A few months ago I posted about the first ever band that I was in - consisting of me, my brother and my grandad - and the concerts (to use the term at its loosest) that we used to perform on Saturday afternoons at the top of the stairs in my grandparents' house. (I hope I've got the apostrophe in the right place there.)
Fun and silliness in abundance was what I remember.
My grandad is long gone, over a decade and a half ago (he would be 100 were he still alive), and the house has been uninhabited for just over 18 months, since my grandmother was hospitalised. She's still around, but the level of care that she needs means that she could never return to that house. I fear, too, that it would unsettle her: somehow, I think, in her addled mind, she has reached some kind of uneasy truce with her present surroundings. Comfortable, but not home: never home.

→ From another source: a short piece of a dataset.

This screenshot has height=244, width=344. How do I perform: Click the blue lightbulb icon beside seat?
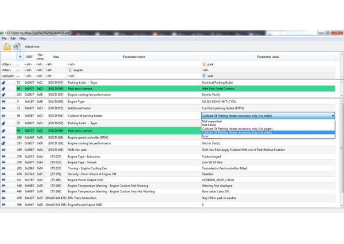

Nor had I been in the house since she was taken to hospital. No reason to, for one thing, and in my mind I now pictured it as an empty shell. I thought little about the residue of memories, the ghosts that might lie in wait there should I turn the key, open the door and walk in.
It was put up for sale not so long ago. My mother has been there regularly to check for mail and to keep an eye on things which may need attention. On visiting my mother one weekend, I found myself accompanying her on the short walk up to this empty house to check on a faulty kitchen tap and to see if there was anything I could do to remedy it. There had already been a steady trickle (pun intended) of potential buyers for the property in the weeks leading up to this point.
Kitchen tap repaired (no I don't have any plumbing skills, it wasn't such a technical task), it occurred to me that this would surely be the last time I would ever set foot in the house. I didn't have much time since I would be heading to the station fairly shortly, so I asked my mother to wait just a moment before we left.
I'm glad I had no time to linger, actually, no time to indulge in sentimentality there and then. I was glad just to have a most perfunctory final wander around this house with my mind very much on the present. But I had to stop at the top of the stairs for just one moment longer, and to feel some quiet satisfaction that I was at the exact co-ordinates of the memory described in the post I linked to. Here's where it happened. Three and a half decades ago.
Yep.
Back down the stairs, back to my mother's, and then off to the station.
The house was sold the following day. I'm glad for that last little opportunity to return.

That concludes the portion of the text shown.